THE TASK
Which lines in the records below contain the word "size"? Copy each one.

------------

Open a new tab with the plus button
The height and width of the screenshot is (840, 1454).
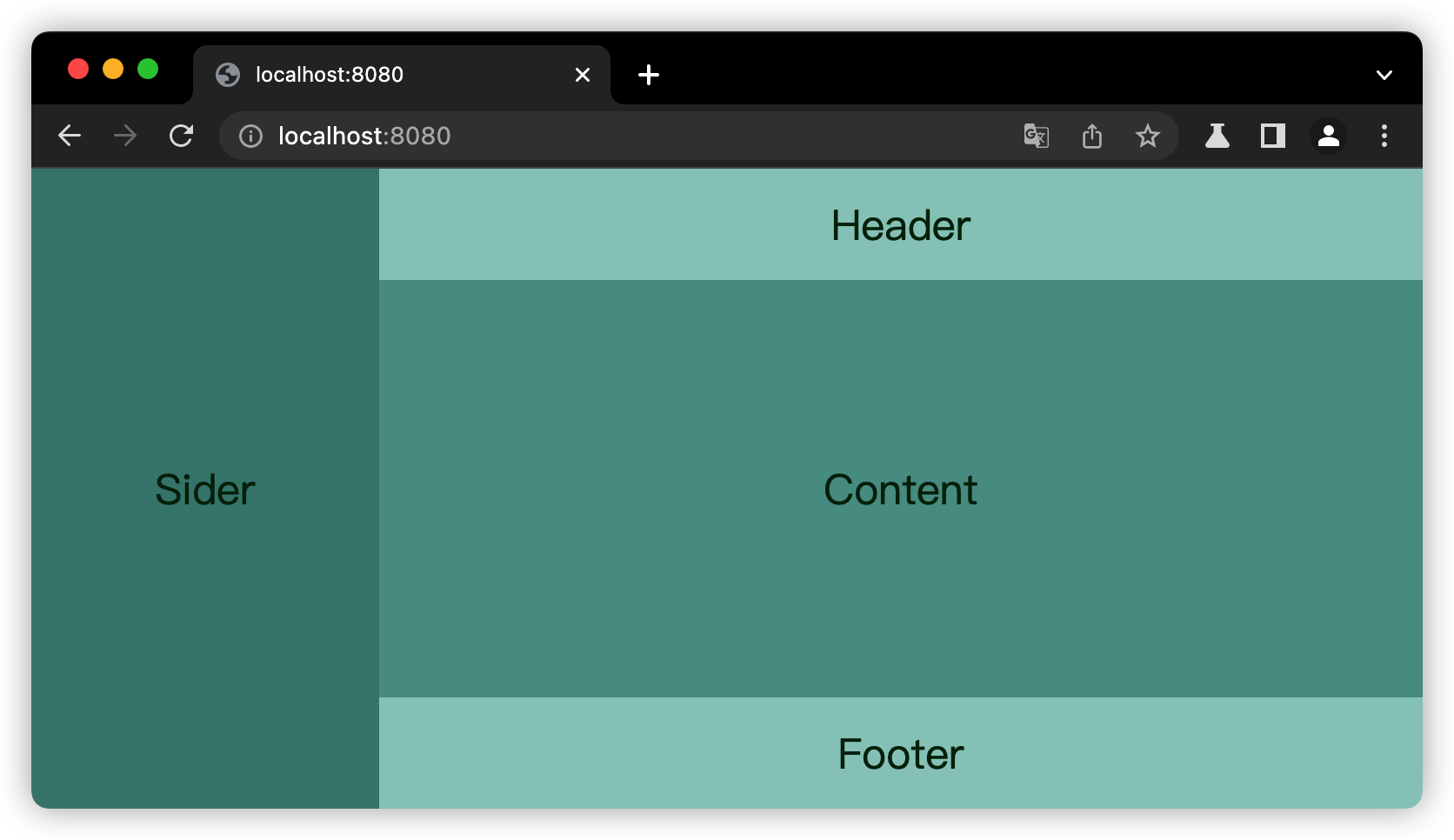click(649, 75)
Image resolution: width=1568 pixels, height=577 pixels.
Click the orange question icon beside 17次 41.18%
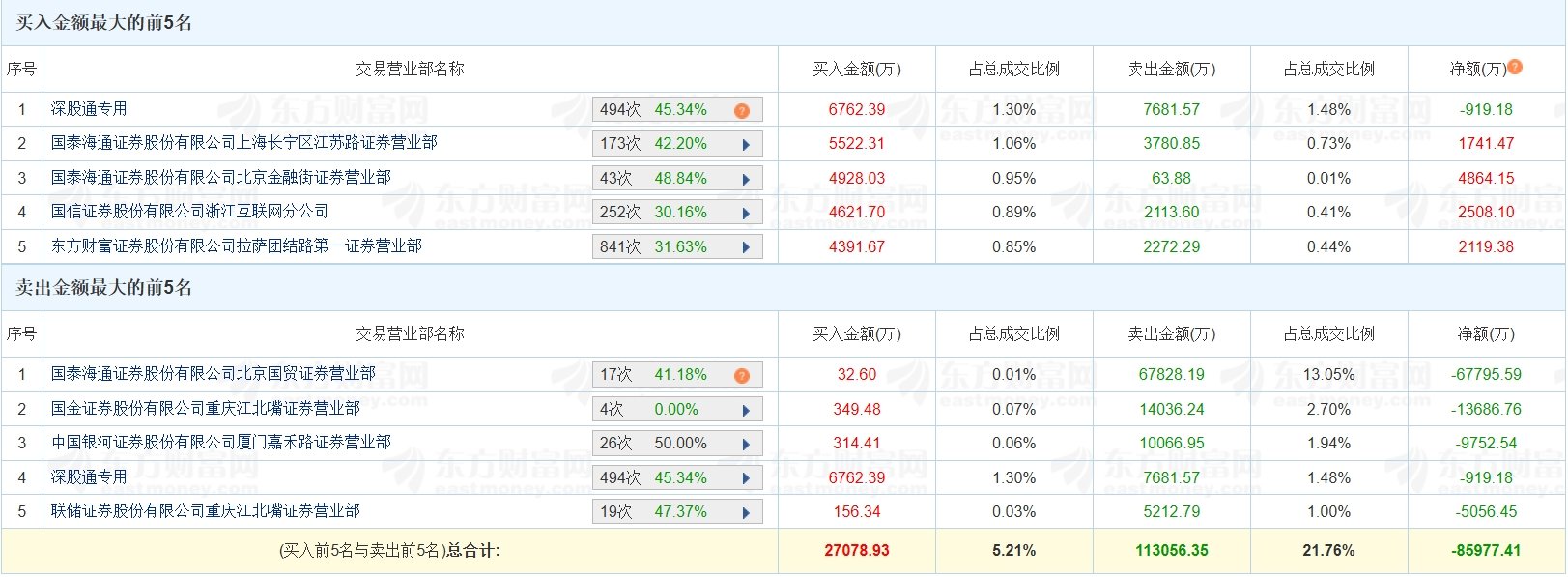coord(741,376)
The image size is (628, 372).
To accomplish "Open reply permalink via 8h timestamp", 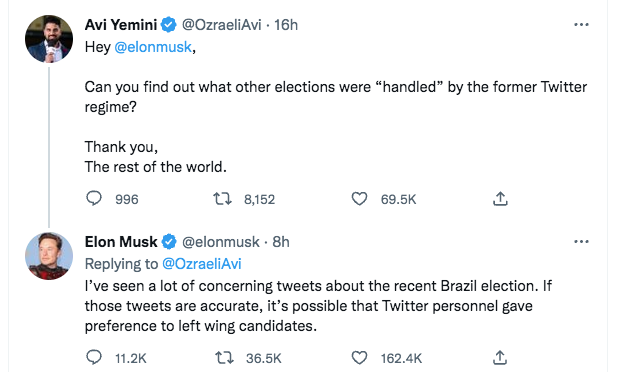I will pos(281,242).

------------

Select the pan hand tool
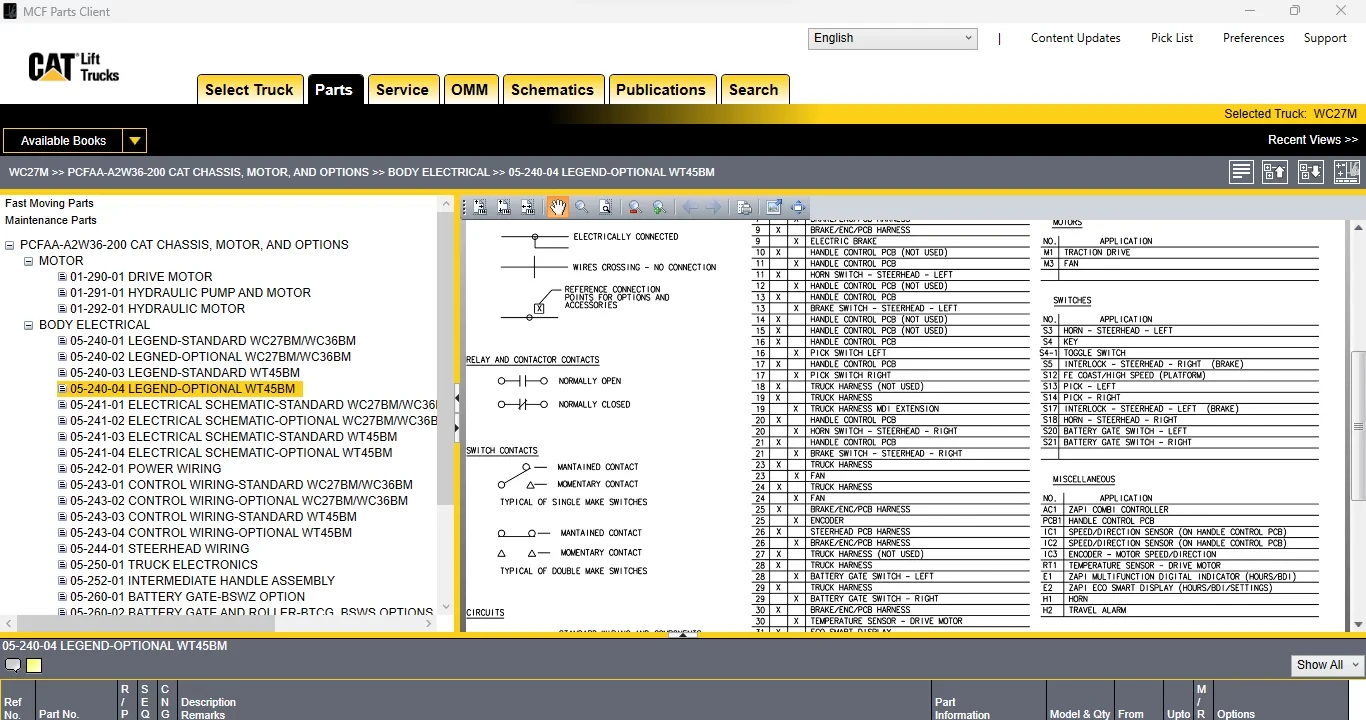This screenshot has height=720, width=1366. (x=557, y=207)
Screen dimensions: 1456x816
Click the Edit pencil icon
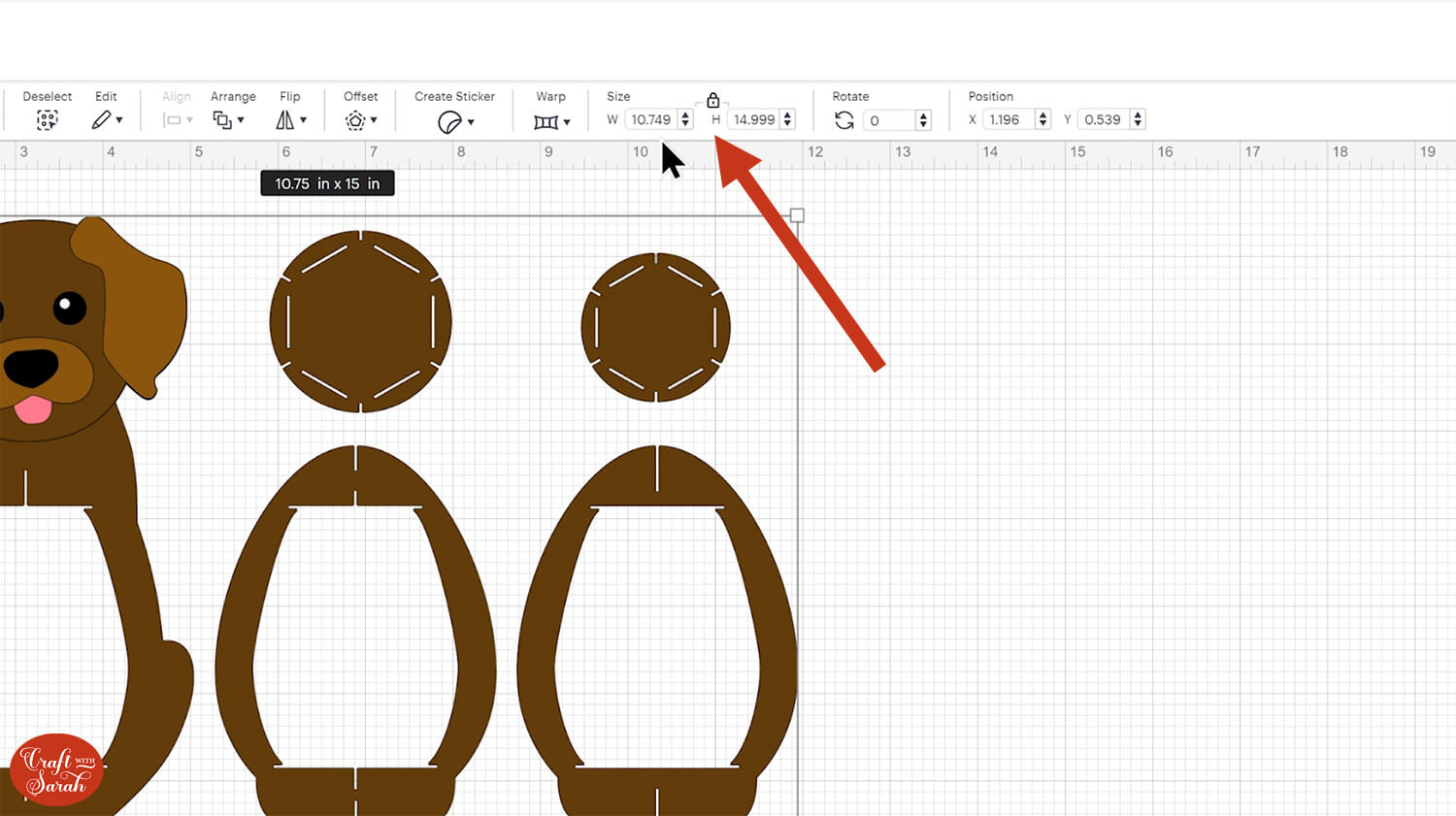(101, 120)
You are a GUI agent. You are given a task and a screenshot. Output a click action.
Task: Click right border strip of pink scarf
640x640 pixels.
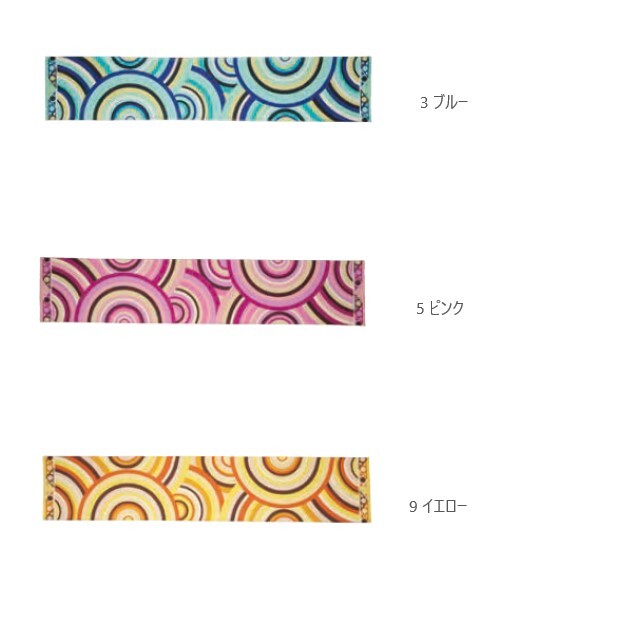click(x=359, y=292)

------------

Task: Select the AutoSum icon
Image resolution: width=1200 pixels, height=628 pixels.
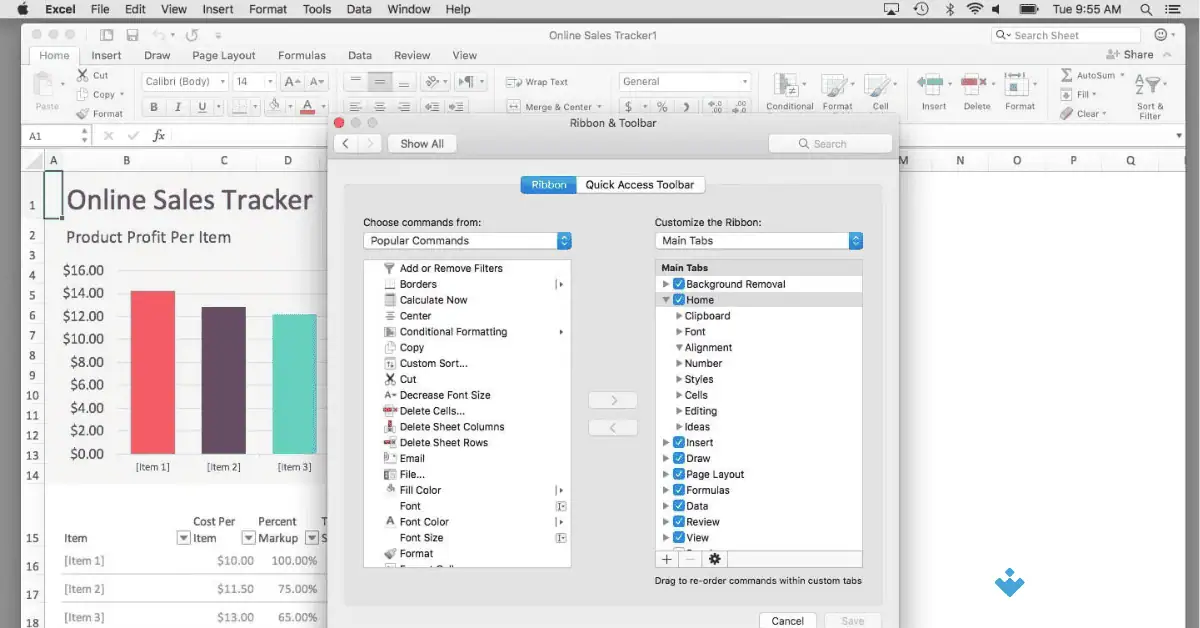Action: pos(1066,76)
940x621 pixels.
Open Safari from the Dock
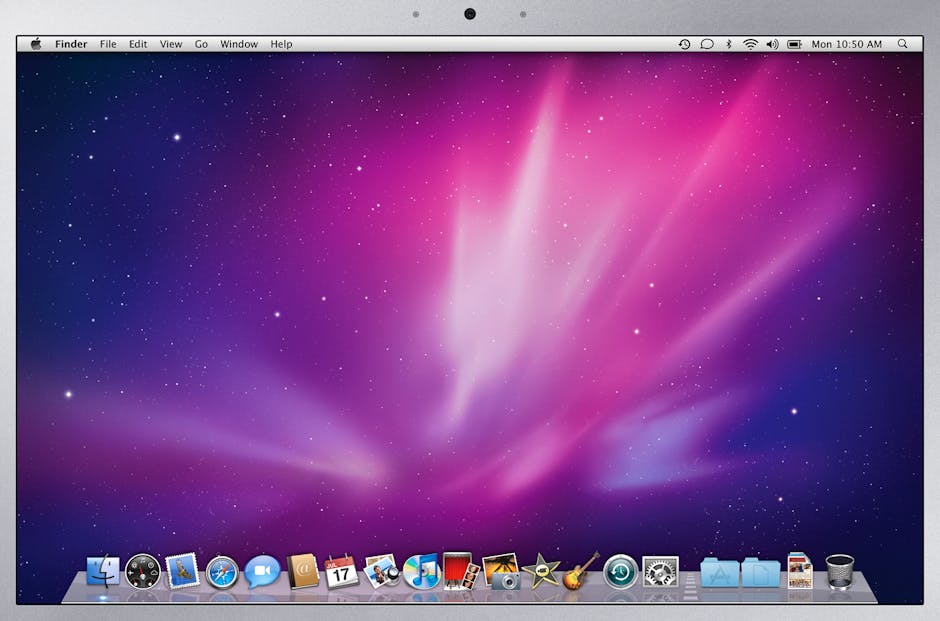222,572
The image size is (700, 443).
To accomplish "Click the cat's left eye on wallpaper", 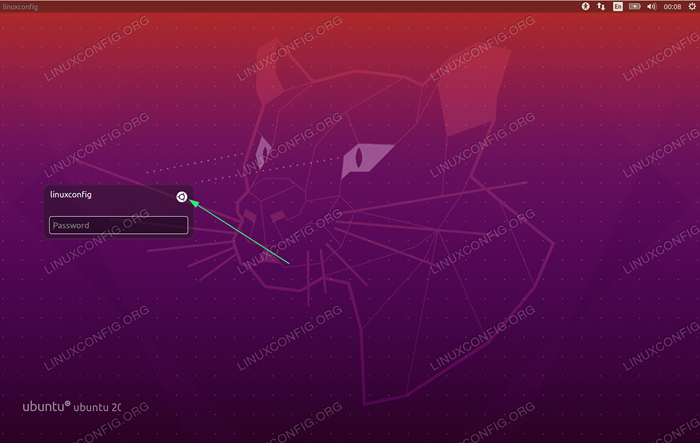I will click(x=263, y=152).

------------

SOLUTION TO THIS PROBLEM
The image size is (628, 372).
The image size is (700, 443).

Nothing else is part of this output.